Subject: Power glitch 

Today's recovery seems to be a lot more complicated than usual.

  • The vertex area of the lab is pretty warm - I think the ACs are not running. The wall switch-box (see Attachment #1) shows some red lights which I'm pretty sure are usually green. I pressed the push-buttons above the red light, hopefully this fixed the AC and the lab cools down soon.
  • Related to the above - C1IOO has a bunch of warning orange indicator lights ON that suggest it is feeling the heat. Not sure if that is why, but I am unable to bring any of the C1IOO models back online - the rtcds compilation just fails, after which I am unable to ssh back into the machine as well.
  • C1SUS was problematic as well. I found that the expansion chassis was not powered. Fortunately, this was fixed by simply switching to the one free socket on the power strip that powers a bunch of stuff on 1X4 - this brought the expansion chassis back alive, and after a soft reboot of c1sus, I was able to get these models up and running. Fortunately, none of the electronics seem to have been damaged. Perhaps it is time for surge-protecting power strips inside the lab area as well (if they aren't already)? 
  • I was unable to successfully resolve the dmesg problem alluded to earlier. Looking through some forums, I gather that the output of dmesg should be written to a file in /var/log/. But no such file exists on any of our 5 front-ends (but it does on Megatron, for example). So is this way of setting up the front end machines deliberate? Why does this matter? Because it seems that the buffer which we see when we simply run "dmesg" on the console gets preiodically cleared. So sometime back, when I was trying to verify that the installed DACs are indeed 16-bit DACs by looking at dmesg, running "dmesg | head" showed a first line that was written to well after the last reboot of the machine. Anyway, this probably isn't a big deal, and I also verified during the model recompilation that all our DACs are indeed 16-bit.
  • I was also trying to set up the Upstart processes on megatron such that the MC autolocker and FSS slow control scripts start up automatically when the machine is rebooted. But since C1IOO isn't co-operating, I wasn't able to get very far on this front either...

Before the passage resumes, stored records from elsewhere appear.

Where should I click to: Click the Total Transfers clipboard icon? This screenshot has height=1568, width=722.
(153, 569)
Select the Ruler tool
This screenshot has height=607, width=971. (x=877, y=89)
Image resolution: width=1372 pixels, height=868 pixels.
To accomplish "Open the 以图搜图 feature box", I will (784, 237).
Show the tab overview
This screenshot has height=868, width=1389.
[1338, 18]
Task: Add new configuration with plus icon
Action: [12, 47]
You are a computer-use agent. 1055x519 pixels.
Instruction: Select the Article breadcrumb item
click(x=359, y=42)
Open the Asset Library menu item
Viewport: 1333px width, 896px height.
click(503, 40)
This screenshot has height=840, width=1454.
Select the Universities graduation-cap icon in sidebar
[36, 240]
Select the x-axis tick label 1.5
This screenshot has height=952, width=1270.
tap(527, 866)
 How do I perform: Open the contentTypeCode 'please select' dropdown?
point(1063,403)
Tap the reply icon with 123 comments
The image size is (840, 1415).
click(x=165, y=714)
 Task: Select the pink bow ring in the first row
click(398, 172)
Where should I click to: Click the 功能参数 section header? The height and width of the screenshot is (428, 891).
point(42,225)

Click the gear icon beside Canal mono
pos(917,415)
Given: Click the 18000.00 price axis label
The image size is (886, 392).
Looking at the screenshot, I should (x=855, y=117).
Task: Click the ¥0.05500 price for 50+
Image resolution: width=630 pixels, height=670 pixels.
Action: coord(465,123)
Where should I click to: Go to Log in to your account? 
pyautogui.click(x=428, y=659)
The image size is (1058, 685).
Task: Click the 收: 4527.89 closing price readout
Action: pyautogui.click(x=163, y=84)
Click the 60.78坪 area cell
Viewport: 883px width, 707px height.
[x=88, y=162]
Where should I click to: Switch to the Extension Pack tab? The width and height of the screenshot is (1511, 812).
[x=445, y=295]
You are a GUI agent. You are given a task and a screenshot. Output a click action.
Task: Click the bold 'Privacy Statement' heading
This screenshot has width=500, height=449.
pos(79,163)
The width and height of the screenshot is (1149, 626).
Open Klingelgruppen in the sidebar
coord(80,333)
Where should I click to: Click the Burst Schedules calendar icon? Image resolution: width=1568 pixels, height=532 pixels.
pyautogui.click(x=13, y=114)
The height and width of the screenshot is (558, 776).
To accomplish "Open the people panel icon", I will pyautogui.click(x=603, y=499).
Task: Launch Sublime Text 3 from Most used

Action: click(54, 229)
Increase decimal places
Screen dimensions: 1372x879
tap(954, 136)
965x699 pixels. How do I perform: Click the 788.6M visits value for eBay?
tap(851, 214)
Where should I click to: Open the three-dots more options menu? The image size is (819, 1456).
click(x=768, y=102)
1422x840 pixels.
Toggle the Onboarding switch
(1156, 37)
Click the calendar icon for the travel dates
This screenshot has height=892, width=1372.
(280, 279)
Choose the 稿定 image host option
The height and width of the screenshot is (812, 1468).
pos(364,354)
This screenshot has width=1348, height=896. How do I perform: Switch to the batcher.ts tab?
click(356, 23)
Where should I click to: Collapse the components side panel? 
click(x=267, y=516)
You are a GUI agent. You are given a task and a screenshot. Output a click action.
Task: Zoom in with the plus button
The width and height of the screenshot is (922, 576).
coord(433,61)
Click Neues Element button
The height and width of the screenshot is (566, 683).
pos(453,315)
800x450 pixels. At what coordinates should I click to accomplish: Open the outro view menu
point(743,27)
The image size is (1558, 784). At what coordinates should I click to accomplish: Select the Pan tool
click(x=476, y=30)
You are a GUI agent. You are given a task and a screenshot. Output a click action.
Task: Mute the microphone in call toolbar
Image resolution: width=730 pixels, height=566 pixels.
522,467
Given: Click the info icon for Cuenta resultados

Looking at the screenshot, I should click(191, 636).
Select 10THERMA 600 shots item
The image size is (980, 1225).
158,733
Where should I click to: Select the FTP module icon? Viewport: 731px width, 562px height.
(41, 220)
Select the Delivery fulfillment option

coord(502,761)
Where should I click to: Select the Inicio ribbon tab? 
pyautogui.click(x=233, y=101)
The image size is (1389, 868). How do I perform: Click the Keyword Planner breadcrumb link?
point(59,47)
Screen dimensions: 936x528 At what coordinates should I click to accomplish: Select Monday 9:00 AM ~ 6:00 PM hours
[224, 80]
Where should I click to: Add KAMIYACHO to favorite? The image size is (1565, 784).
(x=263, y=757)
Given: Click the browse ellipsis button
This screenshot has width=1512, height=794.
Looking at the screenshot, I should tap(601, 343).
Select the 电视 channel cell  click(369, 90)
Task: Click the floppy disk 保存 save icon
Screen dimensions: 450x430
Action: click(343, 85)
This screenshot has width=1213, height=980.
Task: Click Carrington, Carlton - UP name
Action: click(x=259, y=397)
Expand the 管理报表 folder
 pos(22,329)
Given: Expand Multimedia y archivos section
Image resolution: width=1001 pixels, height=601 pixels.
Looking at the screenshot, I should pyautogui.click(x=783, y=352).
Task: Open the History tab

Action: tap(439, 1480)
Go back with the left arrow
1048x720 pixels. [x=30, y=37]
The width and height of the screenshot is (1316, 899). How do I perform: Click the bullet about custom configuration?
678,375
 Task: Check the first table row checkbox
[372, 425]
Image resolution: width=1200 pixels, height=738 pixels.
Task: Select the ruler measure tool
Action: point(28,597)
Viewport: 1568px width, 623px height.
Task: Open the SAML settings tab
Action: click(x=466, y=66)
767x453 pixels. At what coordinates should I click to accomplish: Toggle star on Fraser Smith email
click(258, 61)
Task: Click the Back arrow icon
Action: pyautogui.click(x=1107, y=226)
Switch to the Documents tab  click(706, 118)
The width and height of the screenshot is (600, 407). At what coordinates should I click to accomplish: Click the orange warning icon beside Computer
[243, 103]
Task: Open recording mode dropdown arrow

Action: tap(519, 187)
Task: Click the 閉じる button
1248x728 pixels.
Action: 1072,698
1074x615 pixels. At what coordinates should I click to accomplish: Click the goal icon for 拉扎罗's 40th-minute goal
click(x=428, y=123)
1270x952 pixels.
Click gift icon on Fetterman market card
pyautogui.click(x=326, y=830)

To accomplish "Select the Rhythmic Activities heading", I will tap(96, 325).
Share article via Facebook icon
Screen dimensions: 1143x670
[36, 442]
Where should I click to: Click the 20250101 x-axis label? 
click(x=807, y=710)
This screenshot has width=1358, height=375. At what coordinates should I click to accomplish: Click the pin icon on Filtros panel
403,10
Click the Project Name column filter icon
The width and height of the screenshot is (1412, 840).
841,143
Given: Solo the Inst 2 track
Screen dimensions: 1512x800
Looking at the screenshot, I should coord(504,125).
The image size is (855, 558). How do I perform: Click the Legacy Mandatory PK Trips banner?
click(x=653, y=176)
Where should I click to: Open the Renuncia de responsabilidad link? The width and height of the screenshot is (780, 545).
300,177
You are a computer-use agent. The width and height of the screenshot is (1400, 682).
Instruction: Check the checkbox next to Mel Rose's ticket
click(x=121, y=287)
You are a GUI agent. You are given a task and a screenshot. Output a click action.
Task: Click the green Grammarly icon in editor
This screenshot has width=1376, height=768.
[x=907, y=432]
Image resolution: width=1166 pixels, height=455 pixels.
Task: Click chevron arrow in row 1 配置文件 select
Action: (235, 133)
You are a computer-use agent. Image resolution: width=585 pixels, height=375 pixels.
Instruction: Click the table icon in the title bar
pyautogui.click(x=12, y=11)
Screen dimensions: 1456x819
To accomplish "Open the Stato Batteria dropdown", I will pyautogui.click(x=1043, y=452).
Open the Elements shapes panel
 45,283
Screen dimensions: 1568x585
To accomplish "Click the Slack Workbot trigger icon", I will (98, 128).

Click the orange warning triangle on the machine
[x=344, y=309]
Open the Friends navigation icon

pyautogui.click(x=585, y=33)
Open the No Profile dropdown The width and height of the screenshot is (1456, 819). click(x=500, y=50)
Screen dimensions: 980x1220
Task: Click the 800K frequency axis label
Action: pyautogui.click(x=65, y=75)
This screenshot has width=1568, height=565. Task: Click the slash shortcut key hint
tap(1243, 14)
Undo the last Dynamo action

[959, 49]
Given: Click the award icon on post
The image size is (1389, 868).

So current status is that all front-end models except those hosted on C1IOO are back up and running. Further recovery efforts in progress.  

GV Jun 5 6pm: From my discussion with jamie, I gather that the fact that the dmesg output is not written to file is because our front-ends are diskless (this is also why the ring buffer, which is what we are reading from when running "dmesg", gets cleared periodically)



Looks like there was a power glitch at around 10am today.

All frontends, FB, Megatron, Optimus were offline. Chiara reports an uptime of 666 days so looks like its UPS works fine. PSL was tripped, probably the end lasers too (yet to check). Slow machines seem alright (Responds to ping, and I can also telnet into them).

Since all the frontends have to be re-started manually, I am taking this opportunity to investigate some cds issues like the lack of a dmesg log file on some of the frontends. So the IFO will be offline for sometime.